PLoS ONE (Jan 2012)

Fast DNA serotyping and antimicrobial resistance gene determination of salmonella enterica with an oligonucleotide microarray-based assay.

  • Sascha D Braun,
  • Albrecht Ziegler,
  • Ulrich Methner,
  • Peter Slickers,
  • Silke Keiling,
  • Stefan Monecke,
  • Ralf Ehricht

DOI
https://doi.org/10.1371/journal.pone.0046489
Journal volume & issue
Vol. 7, no. 10
p. e46489

Abstract

Read online

Salmonellosis caused by Salmonella (S.) belongs to the most prevalent food-borne zoonotic diseases throughout the world. Therefore, serotype identification for all culture-confirmed cases of Salmonella infection is important for epidemiological purposes. As a standard, the traditional culture method (ISO 6579:2002) is used to identify Salmonella.
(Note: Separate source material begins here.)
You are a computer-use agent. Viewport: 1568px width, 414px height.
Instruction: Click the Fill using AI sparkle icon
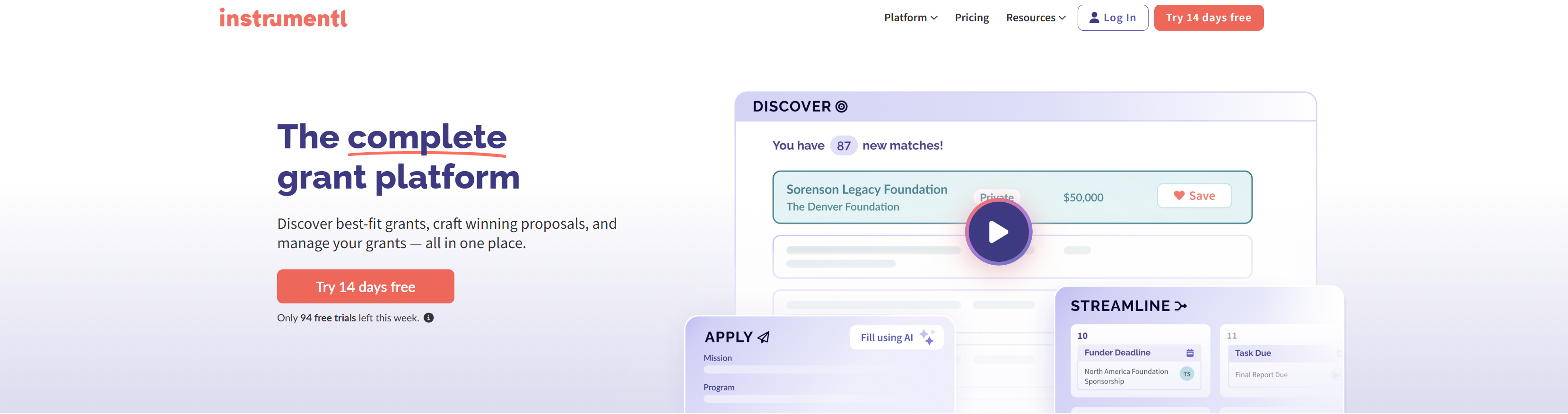click(927, 337)
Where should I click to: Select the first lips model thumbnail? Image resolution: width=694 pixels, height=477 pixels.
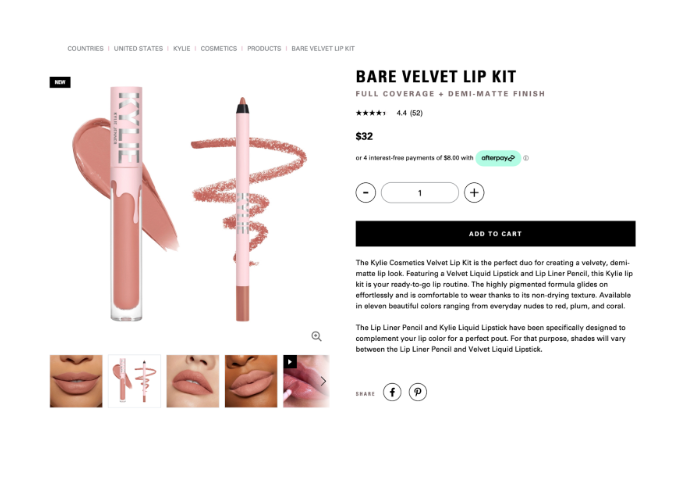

Classical serotyping takes 4-5 days to be completed, it is labor-intensive, expensive and more than 250 non-standardized sera are necessary to characterize more than 2,500 Salmonella serovars currently known. These technical difficulties could be overcome with modern molecular methods. We developed a microarray based serogenotyping assay for the most prevalent Salmonella serovars in Europe and North America. The current assay version could theoretically discriminate 28 O-antigens and 86 H-antigens. Additionally, we included 77 targets analyzing antimicrobial resistance genes. The Salmonella assay was evaluated with a set of 168 reference strains representing 132 serovars previously serotyped by conventional agglutination through various reference centers. 117 of 132 (81%) tested serovars showed an unique microarray pattern. 15 of 132 serovars generated a pattern which was shared by multiple serovars (e.g., S. ser. Enteritidis and S. ser. Nitra). These shared patterns mainly resulted from the high similarity of the genotypes of serogroup A and D1. Using patterns of the known reference strains, a database was build which represents the basis of a new PatternMatch software that can serotype unknown Salmonella isolates automatically. After assay verification, the Salmonella serogenotyping assay was used to identify a field panel of 105 Salmonella isolates. All were identified as Salmonella and 93 of 105 isolates (88.6%) were typed in full concordance with conventional serotyping. This microarray based assay is a powerful tool for serogenotyping.